風呂場で起きやすい「ヒートショック」になりやすい人の特徴はご存知ですか?【医師解説】
ヒートショックの代表的な症状
ヒートショックによって血圧の急激な変化や心臓病、脳卒中などを生じると、様々な症状が出現します。 「めまい、立ち眩み、失神」 入浴などで体が急に温まることで、血管が急に広がるため、血圧が急激に低下します。 軽い症状の場合は、湯船から出てしゃがんで、症状が落ち着けばゆっくり動かしてもらう、といった対応で対処できることもあります。 症状が強いと、失神してしまうこともあるため、注意が必要です。浴室内で失神すると、そのまま溺れてしまい、なくなってしまうことも少なくありません。 「胸痛」 急激な血圧の変化で、心臓に栄養を送っている血管(冠動脈)の血流障害が生じることで、急性心筋梗塞や狭心症などの危険な心臓疾患を発症してしまうことがあります。 典型的な心臓の血流障害の症状としては、胸の中心~左側の締め付けられる様な、押しつぶされるような強い胸痛であり、冷や汗を伴うような強い症状であり、左肩~顎や奥歯まで苦しくなる放散痛を伴う事も多いです。 数分で改善しないような強い胸痛の場合は、速やかな救急要請が必要となる、緊急性が高い状態となっている可能性が高いです。 「動悸」 心臓への負荷、血流障害などが引き金となって不整脈が出現すると、動悸症状が出現することがあります。脈が急に速くなる、脈のリズムが一定ではないなどの症状が出現している場合には、不整脈の可能性が高くなるため注意が必要です。 不整脈では動悸や胸の違和感を自覚することが多いですが、動悸以外に胸痛や強い呼吸苦症状を伴う場合には緊急性が高い可能性があるため、救急要請も検討が必要です。 強い動悸やめまい・ふらつき・失神等の症状がある際には、無理に動かず、横になって楽な姿勢を取り、速やかに救急要請をする必要があります。 「息切れ、呼吸の苦しさ(呼吸困難感)」 心臓への強い負荷がかかることで、心不全状態になることで生じることがあります。
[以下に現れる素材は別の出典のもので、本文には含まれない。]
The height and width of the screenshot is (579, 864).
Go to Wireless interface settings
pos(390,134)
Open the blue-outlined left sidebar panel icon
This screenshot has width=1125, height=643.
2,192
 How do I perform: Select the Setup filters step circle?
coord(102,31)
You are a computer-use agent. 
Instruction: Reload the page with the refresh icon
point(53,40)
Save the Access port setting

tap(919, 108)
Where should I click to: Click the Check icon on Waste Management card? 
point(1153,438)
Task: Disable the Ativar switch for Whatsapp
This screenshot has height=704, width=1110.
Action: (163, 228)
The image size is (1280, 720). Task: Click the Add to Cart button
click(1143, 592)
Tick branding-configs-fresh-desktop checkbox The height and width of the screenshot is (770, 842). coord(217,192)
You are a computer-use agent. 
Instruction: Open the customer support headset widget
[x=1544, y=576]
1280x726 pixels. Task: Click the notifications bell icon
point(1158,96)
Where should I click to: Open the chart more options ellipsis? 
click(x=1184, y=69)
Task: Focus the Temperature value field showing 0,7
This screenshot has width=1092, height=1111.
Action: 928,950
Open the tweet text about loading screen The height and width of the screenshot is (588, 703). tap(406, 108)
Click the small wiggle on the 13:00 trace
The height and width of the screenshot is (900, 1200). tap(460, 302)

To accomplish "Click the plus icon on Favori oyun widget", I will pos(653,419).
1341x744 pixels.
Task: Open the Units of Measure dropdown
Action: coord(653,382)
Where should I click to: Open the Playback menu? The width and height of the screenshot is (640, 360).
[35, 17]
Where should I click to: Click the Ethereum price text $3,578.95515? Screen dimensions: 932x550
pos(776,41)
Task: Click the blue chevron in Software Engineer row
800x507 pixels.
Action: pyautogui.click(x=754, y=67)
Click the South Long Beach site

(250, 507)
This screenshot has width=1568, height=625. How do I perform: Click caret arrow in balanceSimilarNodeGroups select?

それまでなかった息苦しさ、呼吸のしにくさが出現する際には注意が必要です。 心不全は心筋梗塞や不整脈などの心疾患により引き起こされることが多いため、胸痛や動悸なども伴うこともありますが、高齢者では痛みが弱いことも多く、息切れのみが症状として出現することもあり得ます。 症状が強い、または持続する場合には緊急性が高くなりますので、救急外来の受診や救急要請を検討する必要があります。 「強い頭痛」 急激な血圧の変化で頭蓋内の血管が傷ついてしまうと、脳出血やくも膜下出血などの頭蓋内の出血を発症することがあります。その場合には強い頭痛が出現することが多く、手足が動かしにくいなどの麻痺症状を伴うこともあります。 特にくも膜下出血では、これまで感じたことがないくらい強い頭痛、バットで殴られたような強い頭痛といった表現がされるような、極めて強い頭痛を生じることが多いです。急な強い頭痛が出現した際には、速やかな受診や救急要請を検討しましょう。 「突然の麻痺症状」 急激な血圧変化で、血管内の血流障害が生じることで、脳梗塞や脳出血などの脳卒中を発症することがあります。 脳卒中では、障害を受けた脳の部位に応じた神経症状が出現するため、突然手足が動かしにくくなる、呂律が回らなくなるなどの異常な神経症状が発症することが多いです。 これらの症状が出現した際には緊急性が高くなりますので、至急受診か、救急要請が必要となります。